→ **PREGUNTAS POR RESPONDER**:
[1] Según el texto sobre Aznar y la telebasura, ¿qué nombre recibe la degradación populista de los contenidos de televisión?
[2] Reproduce el fragmento del texto sobre Aznar y la telebasura comprendido entre "Aznar y la telebasura" y "nombre de telebasura.", ambos incluidos.
[3] Prosigue el texto sobre Aznar y la telebasura a partir de su última oración.

→ **FRAGMENTO DEL DOCUMENTO**:
Aznar y la telebasura
Es bastante insólito que un gobernante censure los contenidos de la televisión y responsabilice a las empresas privadas y a los profesionales de sus defectos. Hay pocas dudas sobre los ínfimos niveles de dignidad a los que están llegando algunos programas, pero es preocupante que la llamada de atención corra a cargo del máximo responsable del Ejecutivo, en la medida en que pudiera albergar alguna veleidad de censura de los contenidos de los medios. Viniendo además de José María Aznar, estas manifestaciones contra “lo que se ve a diario en las televisiones” superan todos los límites de la coherencia; entre otras cosas, porque si algo caracteriza esta etapa en la que el PP ha concentrado el máximo poder público y la mayor influencia sobre empresas privadas es precisamente la degradación populista de los contenidos de televisión que responde al nombre de telebasura.

→ **DATOS PROPORCIONADOS**:
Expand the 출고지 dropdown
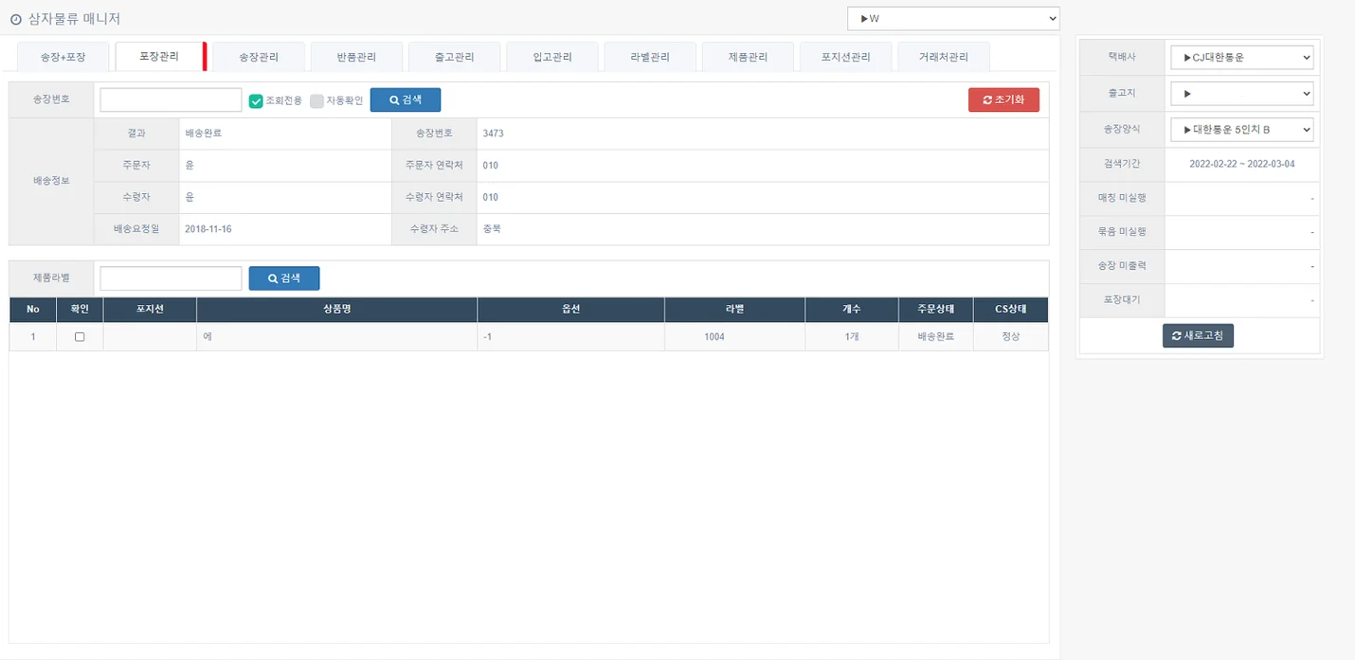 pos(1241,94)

* * *

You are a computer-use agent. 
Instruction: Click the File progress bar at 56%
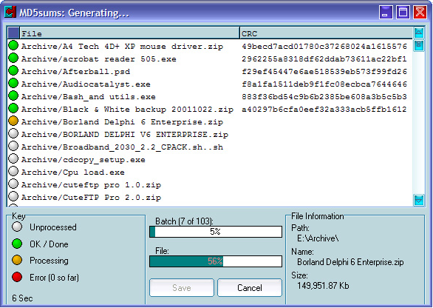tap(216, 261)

→ **RESULTADOS OBTENIDOS**:
[1] Telebasura.

[2]
Aznar y la telebasura
Es bastante insólito que un gobernante censure los contenidos de la televisión y responsabilice a las empresas privadas y a los profesionales de sus defectos. Hay pocas dudas sobre los ínfimos niveles de dignidad a los que están llegando algunos programas, pero es preocupante que la llamada de atención corra a cargo del máximo responsable del Ejecutivo, en la medida en que pudiera albergar alguna veleidad de censura de los contenidos de los medios. Viniendo además de José María Aznar, estas manifestaciones contra “lo que se ve a diario en las televisiones” superan todos los límites de la coherencia; entre otras cosas, porque si algo caracteriza esta etapa en la que el PP ha concentrado el máximo poder público y la mayor influencia sobre empresas privadas es precisamente la degradación populista de los contenidos de televisión que responde al nombre de telebasura.

[3]
El Gobierno no es sólo “el primer empresario televisivo del país”, como alguien ha replicado a Aznar, con responsabilidad directa sobre la televisión pública estatal, sino que su poder de influencia se extiende también a las cadenas privadas. Aznar describe bien esta programación televisiva: “Gente que no se sabe quién es ni de dónde ha salido, aireando miserias, insultándose de la manera más descarnada con todo tipo de intimidades”. Pero tendría que haber dicho más al respecto y, sobre todo, haber concretado qué piensa hacer para evitarlo, en lugar de limitarse a denunciar el fenómeno y endosarlo por entero a la responsabilidad de otros. Y, con mayor motivo, si se tiene en cuenta que Tómbola, el programa que pasa por ser la quintaesencia de la telebasura y que ha servido de modelo, fue producido por la televisión pública de la Comunidad Valenciana cuando el actual ministro de Trabajo, Eduardo Zaplana, era presidente de dicha comunidad.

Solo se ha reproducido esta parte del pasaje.